• [WHAT IS NEEDED] Rewrite every line of the listing below as a JSON list of strings, one string per line, and leave out the blank lines.

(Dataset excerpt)
________________________________________

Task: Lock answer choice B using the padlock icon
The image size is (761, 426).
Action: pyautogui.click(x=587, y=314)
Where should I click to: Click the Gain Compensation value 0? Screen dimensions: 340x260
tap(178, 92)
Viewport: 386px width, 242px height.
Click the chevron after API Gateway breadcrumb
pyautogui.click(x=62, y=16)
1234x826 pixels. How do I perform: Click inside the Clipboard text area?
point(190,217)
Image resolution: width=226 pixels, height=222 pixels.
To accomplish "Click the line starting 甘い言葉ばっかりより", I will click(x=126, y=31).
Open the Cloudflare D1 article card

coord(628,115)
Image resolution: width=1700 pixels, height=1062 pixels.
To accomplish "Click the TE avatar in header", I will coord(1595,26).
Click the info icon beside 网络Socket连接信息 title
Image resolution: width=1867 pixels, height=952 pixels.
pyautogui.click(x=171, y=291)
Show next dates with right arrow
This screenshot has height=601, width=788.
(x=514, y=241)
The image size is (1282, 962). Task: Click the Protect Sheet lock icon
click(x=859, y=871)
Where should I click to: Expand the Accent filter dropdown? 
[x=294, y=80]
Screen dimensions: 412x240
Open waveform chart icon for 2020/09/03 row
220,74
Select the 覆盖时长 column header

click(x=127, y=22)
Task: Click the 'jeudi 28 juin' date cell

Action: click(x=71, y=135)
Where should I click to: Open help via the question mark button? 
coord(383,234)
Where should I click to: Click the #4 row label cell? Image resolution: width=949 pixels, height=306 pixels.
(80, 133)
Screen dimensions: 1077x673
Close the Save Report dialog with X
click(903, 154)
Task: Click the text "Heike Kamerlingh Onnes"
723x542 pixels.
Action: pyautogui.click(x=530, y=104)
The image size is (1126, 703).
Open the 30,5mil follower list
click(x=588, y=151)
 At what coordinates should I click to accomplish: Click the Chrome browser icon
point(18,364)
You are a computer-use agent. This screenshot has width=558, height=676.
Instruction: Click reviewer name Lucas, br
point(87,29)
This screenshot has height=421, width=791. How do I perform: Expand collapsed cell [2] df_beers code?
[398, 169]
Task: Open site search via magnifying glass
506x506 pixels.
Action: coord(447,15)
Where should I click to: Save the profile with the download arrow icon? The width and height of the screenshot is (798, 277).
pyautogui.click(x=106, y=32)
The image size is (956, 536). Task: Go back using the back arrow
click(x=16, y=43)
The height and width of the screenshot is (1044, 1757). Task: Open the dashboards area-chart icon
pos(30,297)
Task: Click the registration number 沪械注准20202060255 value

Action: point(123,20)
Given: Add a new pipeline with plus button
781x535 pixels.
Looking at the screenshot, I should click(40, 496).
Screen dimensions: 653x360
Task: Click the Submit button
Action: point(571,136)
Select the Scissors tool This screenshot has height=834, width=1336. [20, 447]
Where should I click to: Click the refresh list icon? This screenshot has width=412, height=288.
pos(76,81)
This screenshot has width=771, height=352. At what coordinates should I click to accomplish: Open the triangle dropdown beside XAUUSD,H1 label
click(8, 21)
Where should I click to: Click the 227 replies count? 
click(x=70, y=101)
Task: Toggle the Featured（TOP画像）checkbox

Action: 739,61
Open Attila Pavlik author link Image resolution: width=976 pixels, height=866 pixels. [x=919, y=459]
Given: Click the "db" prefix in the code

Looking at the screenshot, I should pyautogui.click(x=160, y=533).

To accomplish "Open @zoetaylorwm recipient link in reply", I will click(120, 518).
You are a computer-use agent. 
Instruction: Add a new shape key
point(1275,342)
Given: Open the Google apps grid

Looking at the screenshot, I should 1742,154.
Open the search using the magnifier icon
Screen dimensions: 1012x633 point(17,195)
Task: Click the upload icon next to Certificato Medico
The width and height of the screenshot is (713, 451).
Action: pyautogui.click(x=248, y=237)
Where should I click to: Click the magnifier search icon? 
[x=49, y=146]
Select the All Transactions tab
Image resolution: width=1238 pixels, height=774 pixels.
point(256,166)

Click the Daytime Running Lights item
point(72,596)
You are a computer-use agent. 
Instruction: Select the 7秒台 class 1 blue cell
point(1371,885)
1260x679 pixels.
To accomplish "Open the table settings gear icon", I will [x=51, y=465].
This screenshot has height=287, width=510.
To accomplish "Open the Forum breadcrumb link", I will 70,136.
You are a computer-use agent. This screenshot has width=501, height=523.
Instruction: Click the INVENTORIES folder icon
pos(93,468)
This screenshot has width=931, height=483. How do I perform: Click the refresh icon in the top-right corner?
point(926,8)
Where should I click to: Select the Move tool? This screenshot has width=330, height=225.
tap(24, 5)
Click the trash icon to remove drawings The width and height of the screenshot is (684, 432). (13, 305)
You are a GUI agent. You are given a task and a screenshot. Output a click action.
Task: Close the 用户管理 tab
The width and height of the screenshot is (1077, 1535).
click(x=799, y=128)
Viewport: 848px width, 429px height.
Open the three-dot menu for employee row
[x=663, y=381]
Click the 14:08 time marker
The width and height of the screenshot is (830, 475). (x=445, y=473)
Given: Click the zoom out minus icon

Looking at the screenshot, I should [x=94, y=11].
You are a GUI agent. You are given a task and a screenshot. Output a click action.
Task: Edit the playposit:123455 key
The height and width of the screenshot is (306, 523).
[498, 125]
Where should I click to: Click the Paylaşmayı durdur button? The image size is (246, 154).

________________________________________

• [TASK RESULT]
[
  "Task: Lock answer choice B using the padlock icon",
  "The image size is (761, 426).",
  "Action: pyautogui.click(x=587, y=314)",
  "Where should I click to: Click the Gain Compensation value 0? Screen dimensions: 340x260",
  "tap(178, 92)",
  "Viewport: 386px width, 242px height.",
  "Click the chevron after API Gateway breadcrumb",
  "pyautogui.click(x=62, y=16)",
  "1234x826 pixels. How do I perform: Click inside the Clipboard text area?",
  "point(190,217)",
  "Image resolution: width=226 pixels, height=222 pixels.",
  "To accomplish \"Click the line starting 甘い言葉ばっかりより\", I will click(x=126, y=31).",
  "Open the Cloudflare D1 article card",
  "coord(628,115)",
  "Image resolution: width=1700 pixels, height=1062 pixels.",
  "To accomplish \"Click the TE avatar in header\", I will coord(1595,26).",
  "Click the info icon beside 网络Socket连接信息 title",
  "Image resolution: width=1867 pixels, height=952 pixels.",
  "pyautogui.click(x=171, y=291)",
  "Show next dates with right arrow",
  "This screenshot has height=601, width=788.",
  "(x=514, y=241)",
  "The image size is (1282, 962). Task: Click the Protect Sheet lock icon",
  "click(x=859, y=871)",
  "Where should I click to: Expand the Accent filter dropdown? ",
  "[x=294, y=80]",
  "Screen dimensions: 412x240",
  "Open waveform chart icon for 2020/09/03 row",
  "220,74",
  "Select the 覆盖时长 column header",
  "click(x=127, y=22)",
  "Task: Click the 'jeudi 28 juin' date cell",
  "Action: click(x=71, y=135)",
  "Where should I click to: Open help via the question mark button? ",
  "coord(383,234)",
  "Where should I click to: Click the #4 row label cell? Image resolution: width=949 pixels, height=306 pixels.",
  "(80, 133)",
  "Screen dimensions: 1077x673",
  "Close the Save Report dialog with X",
  "click(903, 154)",
  "Task: Click the text \"Heike Kamerlingh Onnes\"",
  "723x542 pixels.",
  "Action: pyautogui.click(x=530, y=104)",
  "The image size is (1126, 703).",
  "Open the 30,5mil follower list",
  "click(x=588, y=151)",
  " At what coordinates should I click to accomplish: Click the Chrome browser icon",
  "point(18,364)",
  "You are a computer-use agent. This screenshot has width=558, height=676.",
  "Instruction: Click reviewer name Lucas, br",
  "point(87,29)",
  "This screenshot has height=421, width=791. How do I perform: Expand collapsed cell [2] df_beers code?",
  "[398, 169]",
  "Task: Open site search via magnifying glass",
  "506x506 pixels.",
  "Action: coord(447,15)",
  "Where should I click to: Save the profile with the download arrow icon? The width and height of the screenshot is (798, 277).",
  "pyautogui.click(x=106, y=32)",
  "The image size is (956, 536). Task: Go back using the back arrow",
  "click(x=16, y=43)",
  "The height and width of the screenshot is (1044, 1757). Task: Open the dashboards area-chart icon",
  "pos(30,297)",
  "Task: Click the registration number 沪械注准20202060255 value",
  "Action: point(123,20)",
  "Given: Add a new pipeline with plus button",
  "781x535 pixels.",
  "Looking at the screenshot, I should click(40, 496).",
  "Screen dimensions: 653x360",
  "Task: Click the Submit button",
  "Action: point(571,136)",
  "Select the Scissors tool This screenshot has height=834, width=1336. [20, 447]",
  "Where should I click to: Click the refresh list icon? This screenshot has width=412, height=288.",
  "pos(76,81)",
  "This screenshot has width=771, height=352. At what coordinates should I click to accomplish: Open the triangle dropdown beside XAUUSD,H1 label",
  "click(8, 21)",
  "Where should I click to: Click the 227 replies count? ",
  "click(x=70, y=101)",
  "Task: Toggle the Featured（TOP画像）checkbox",
  "Action: 739,61",
  "Open Attila Pavlik author link Image resolution: width=976 pixels, height=866 pixels. [x=919, y=459]",
  "Given: Click the \"db\" prefix in the code",
  "Looking at the screenshot, I should pyautogui.click(x=160, y=533).",
  "To accomplish \"Open @zoetaylorwm recipient link in reply\", I will click(120, 518).",
  "You are a computer-use agent. ",
  "Instruction: Add a new shape key",
  "point(1275,342)",
  "Given: Open the Google apps grid",
  "Looking at the screenshot, I should 1742,154.",
  "Open the search using the magnifier icon",
  "Screen dimensions: 1012x633 point(17,195)",
  "Task: Click the upload icon next to Certificato Medico",
  "The width and height of the screenshot is (713, 451).",
  "Action: pyautogui.click(x=248, y=237)",
  "Where should I click to: Click the magnifier search icon? ",
  "[x=49, y=146]",
  "Select the All Transactions tab",
  "Image resolution: width=1238 pixels, height=774 pixels.",
  "point(256,166)",
  "Click the Daytime Running Lights item",
  "point(72,596)",
  "You are a computer-use agent. ",
  "Instruction: Select the 7秒台 class 1 blue cell",
  "point(1371,885)",
  "1260x679 pixels.",
  "To accomplish \"Open the table settings gear icon\", I will [x=51, y=465].",
  "This screenshot has height=287, width=510.",
  "To accomplish \"Open the Forum breadcrumb link\", I will 70,136.",
  "You are a computer-use agent. This screenshot has width=501, height=523.",
  "Instruction: Click the INVENTORIES folder icon",
  "pos(93,468)",
  "This screenshot has width=931, height=483. How do I perform: Click the refresh icon in the top-right corner?",
  "point(926,8)",
  "Where should I click to: Select the Move tool? This screenshot has width=330, height=225.",
  "tap(24, 5)",
  "Click the trash icon to remove drawings The width and height of the screenshot is (684, 432). (13, 305)",
  "You are a GUI agent. You are given a task and a screenshot. Output a click action.",
  "Task: Close the 用户管理 tab",
  "The width and height of the screenshot is (1077, 1535).",
  "click(x=799, y=128)",
  "Viewport: 848px width, 429px height.",
  "Open the three-dot menu for employee row",
  "[x=663, y=381]",
  "Click the 14:08 time marker",
  "The width and height of the screenshot is (830, 475). (x=445, y=473)",
  "Given: Click the zoom out minus icon",
  "Looking at the screenshot, I should [x=94, y=11].",
  "You are a GUI agent. You are given a task and a screenshot. Output a click action.",
  "Task: Edit the playposit:123455 key",
  "The height and width of the screenshot is (306, 523).",
  "[498, 125]",
  "Where should I click to: Click the Paylaşmayı durdur button? The image size is (246, 154)."
]